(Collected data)
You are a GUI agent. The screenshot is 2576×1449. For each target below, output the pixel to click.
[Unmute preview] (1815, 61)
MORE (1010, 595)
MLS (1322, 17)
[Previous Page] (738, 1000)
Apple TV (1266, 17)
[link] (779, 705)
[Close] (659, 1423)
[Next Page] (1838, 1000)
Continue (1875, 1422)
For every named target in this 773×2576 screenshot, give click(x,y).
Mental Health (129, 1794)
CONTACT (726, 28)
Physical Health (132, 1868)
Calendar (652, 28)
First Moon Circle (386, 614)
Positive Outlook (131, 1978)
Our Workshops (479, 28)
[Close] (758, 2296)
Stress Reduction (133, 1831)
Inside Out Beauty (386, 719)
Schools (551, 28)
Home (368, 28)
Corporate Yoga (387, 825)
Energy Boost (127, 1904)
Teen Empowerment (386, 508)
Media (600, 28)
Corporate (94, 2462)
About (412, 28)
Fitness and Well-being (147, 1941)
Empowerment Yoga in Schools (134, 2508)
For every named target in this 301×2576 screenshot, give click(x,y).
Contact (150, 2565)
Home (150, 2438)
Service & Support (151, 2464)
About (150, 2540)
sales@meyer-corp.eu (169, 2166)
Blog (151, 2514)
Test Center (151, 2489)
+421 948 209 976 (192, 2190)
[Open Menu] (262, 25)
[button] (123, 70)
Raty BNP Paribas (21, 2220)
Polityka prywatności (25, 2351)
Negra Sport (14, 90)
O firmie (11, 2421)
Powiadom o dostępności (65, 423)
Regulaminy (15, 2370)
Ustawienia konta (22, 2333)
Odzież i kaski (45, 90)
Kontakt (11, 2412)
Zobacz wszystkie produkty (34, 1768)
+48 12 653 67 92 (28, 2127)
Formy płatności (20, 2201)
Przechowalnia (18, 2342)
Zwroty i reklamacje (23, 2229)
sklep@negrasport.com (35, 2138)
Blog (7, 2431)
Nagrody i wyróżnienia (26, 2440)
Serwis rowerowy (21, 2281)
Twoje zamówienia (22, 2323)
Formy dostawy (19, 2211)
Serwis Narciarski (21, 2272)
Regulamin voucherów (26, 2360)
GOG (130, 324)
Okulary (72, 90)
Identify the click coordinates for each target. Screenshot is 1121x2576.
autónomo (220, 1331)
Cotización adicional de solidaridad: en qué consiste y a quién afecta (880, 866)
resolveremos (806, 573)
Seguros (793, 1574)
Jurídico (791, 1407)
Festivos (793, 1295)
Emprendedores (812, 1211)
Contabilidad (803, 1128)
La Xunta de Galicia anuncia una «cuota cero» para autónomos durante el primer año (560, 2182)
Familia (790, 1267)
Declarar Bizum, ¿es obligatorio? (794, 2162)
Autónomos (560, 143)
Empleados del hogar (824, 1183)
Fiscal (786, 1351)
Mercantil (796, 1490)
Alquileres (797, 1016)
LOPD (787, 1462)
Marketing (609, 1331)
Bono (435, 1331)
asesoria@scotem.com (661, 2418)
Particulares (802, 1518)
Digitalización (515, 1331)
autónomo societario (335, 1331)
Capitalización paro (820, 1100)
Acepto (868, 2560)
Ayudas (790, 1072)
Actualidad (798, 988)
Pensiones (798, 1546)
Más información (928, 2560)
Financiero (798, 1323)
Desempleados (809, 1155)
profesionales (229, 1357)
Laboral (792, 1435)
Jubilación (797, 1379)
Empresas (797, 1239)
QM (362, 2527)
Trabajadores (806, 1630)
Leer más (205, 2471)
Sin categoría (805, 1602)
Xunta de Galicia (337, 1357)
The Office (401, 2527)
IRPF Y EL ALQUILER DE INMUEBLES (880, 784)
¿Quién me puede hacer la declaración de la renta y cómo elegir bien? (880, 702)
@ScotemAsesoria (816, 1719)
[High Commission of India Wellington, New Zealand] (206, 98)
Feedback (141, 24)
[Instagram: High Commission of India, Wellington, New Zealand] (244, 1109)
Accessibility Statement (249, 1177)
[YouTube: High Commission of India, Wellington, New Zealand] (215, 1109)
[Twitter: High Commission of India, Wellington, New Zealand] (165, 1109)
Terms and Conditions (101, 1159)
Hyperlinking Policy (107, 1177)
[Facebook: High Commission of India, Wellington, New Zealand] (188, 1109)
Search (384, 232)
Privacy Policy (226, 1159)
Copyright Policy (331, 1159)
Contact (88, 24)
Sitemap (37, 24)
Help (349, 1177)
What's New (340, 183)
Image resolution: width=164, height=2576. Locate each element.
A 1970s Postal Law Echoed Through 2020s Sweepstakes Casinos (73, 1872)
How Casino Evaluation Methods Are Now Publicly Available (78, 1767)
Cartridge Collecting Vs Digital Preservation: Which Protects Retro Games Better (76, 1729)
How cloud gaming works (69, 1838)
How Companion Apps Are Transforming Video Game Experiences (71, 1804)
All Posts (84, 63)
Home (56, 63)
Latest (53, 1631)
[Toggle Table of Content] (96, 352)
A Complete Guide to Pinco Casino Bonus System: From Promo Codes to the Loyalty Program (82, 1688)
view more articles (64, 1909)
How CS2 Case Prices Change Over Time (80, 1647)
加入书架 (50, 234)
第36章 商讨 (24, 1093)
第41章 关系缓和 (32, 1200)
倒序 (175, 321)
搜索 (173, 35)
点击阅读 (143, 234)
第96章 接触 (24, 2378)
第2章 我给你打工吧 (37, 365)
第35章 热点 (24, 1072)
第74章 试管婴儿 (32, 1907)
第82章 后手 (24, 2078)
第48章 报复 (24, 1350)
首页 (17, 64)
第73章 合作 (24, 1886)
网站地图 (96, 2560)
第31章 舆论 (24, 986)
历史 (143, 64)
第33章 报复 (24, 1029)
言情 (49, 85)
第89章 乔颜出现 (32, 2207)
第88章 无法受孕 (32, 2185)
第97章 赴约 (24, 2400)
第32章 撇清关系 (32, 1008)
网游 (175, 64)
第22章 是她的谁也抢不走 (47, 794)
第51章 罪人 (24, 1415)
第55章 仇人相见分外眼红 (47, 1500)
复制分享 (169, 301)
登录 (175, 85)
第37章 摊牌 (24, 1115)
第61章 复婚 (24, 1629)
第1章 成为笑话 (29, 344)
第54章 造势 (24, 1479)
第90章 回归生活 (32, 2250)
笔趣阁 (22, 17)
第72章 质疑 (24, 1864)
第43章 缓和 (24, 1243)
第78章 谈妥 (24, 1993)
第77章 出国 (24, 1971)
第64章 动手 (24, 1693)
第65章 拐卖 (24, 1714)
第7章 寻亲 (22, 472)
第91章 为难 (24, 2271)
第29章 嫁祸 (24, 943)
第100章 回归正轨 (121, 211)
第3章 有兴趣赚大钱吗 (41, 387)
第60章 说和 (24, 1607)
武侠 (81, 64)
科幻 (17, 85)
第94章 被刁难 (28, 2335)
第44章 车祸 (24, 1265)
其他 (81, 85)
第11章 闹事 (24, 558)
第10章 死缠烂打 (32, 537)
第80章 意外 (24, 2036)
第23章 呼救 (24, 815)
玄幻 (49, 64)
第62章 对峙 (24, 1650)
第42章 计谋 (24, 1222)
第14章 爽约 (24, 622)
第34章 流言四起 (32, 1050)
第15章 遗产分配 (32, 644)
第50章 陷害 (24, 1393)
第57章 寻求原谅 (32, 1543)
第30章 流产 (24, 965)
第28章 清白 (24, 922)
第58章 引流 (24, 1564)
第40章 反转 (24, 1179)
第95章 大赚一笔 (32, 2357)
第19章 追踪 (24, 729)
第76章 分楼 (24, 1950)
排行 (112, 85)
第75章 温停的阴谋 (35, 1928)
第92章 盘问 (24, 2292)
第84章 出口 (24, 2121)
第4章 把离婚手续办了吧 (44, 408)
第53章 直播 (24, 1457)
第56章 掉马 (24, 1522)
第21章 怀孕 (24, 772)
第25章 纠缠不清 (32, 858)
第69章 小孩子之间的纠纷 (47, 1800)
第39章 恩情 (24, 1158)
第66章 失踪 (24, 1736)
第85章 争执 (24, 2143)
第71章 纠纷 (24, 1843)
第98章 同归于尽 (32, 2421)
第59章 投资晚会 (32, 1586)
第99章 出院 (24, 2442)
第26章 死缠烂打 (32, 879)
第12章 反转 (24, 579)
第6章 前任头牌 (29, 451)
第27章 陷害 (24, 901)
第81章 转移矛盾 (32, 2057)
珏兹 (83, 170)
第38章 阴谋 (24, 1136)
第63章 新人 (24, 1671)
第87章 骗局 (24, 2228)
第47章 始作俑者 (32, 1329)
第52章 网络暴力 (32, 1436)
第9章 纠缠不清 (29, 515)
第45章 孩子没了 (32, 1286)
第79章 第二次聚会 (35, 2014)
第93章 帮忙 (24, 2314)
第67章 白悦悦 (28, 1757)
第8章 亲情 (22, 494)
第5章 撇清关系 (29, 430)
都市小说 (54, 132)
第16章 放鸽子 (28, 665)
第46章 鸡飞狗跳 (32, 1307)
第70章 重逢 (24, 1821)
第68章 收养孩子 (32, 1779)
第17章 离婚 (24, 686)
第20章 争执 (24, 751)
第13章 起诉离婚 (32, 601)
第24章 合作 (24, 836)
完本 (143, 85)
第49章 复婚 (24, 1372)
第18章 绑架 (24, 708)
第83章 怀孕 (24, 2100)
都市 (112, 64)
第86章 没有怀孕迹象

WHAT YOU ARE ASKED TO DO → Copy from the entries only those lines that hold the word "Serwis".

OUTPUT FOR THIS EXERCISE →
Serwis rowerowy (21, 2281)
Serwis Narciarski (21, 2272)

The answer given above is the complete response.